Morphology-Property Interplay in Chemo-Mechanics of Ion-Intercalation Active Particles
Abstract
Morphology, material property, and mechanical constraint jointly govern the chemo-mechanical behavior of ion-intercalation particles, yet their coupled effects remain insufficiently understood. Here we establish a thermodynamically consistent single-particle framework and combine analytical solutions with multiphysics simulations to determine how these factors regulate lithiation and stress generation. We study hollow spherical, cylindrical, and ellipsoidal particles with isotropic or transversely isotropic material properties under fully constrained, inner-free, or unconstrained boundary conditions.
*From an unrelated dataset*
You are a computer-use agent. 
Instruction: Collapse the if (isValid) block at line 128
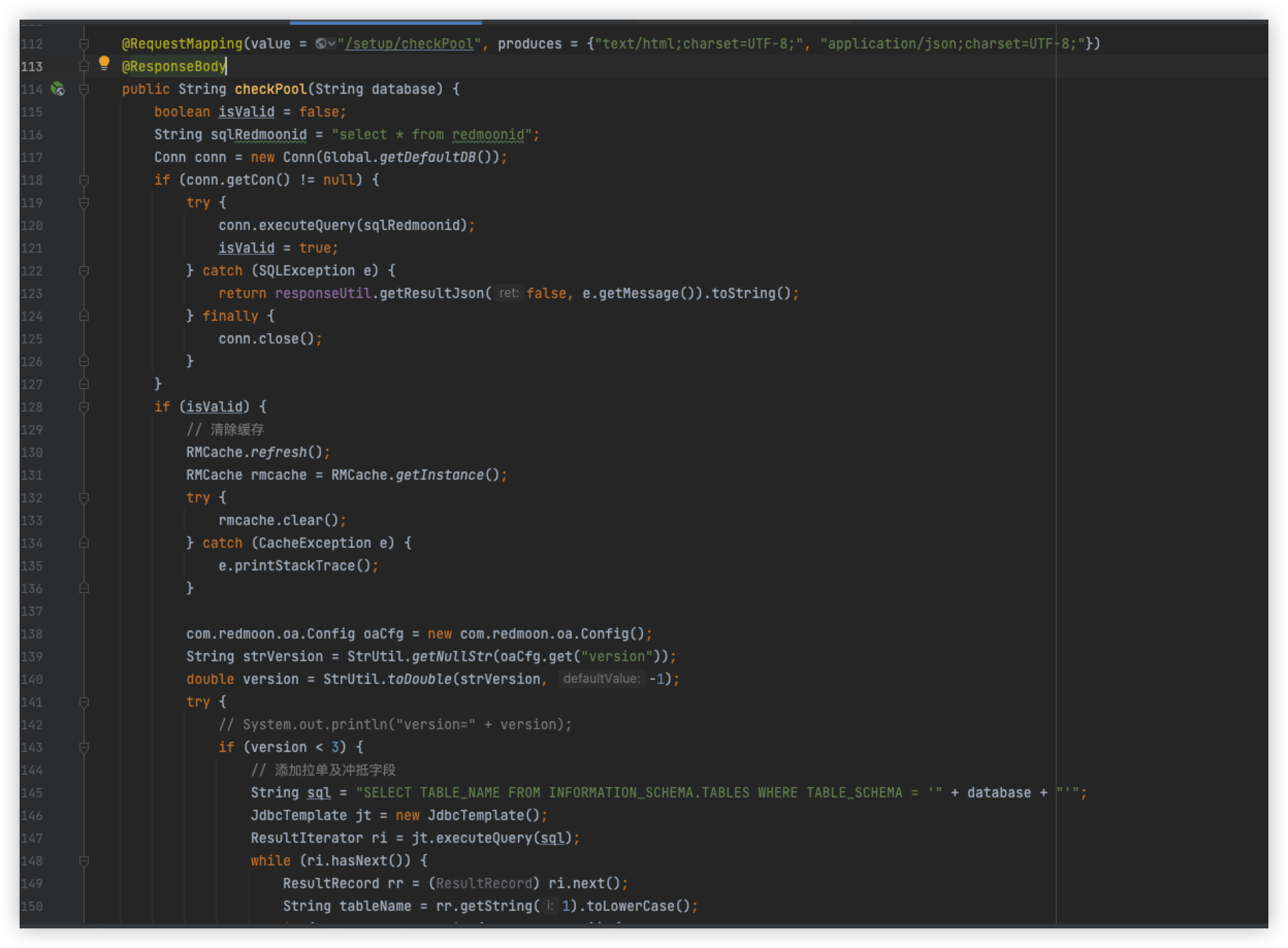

We show that the transient lithiation pathway and the associated stress and strain fields are governed not by morphology, property, or constraint alone, but by their coupled interaction: isotropic particles are sensitive to the mechanical constraint, whereas transversely isotropic particles exhibit persistent heterogeneous lithiation dominated by anisotropic diffusivity. Flux decomposition analysis reveals that the mechanical contribution to Li flux is negligible in spheres but dominant in ellipsoids. Correlation analysis further shows that Li concentration and volumetric strain exhibit strong anti-correlation in unconstrained particles but weak correlation under full constraints. Bayesian optimization of hollow ellipsoids identifies Pareto-optimal morphologies that balance lithiation capacity against peak tensile stress. These results provide a unified framework for the morphology-property interplay in intercalation particles and offer morphology design principles for chemo-mechanical stability.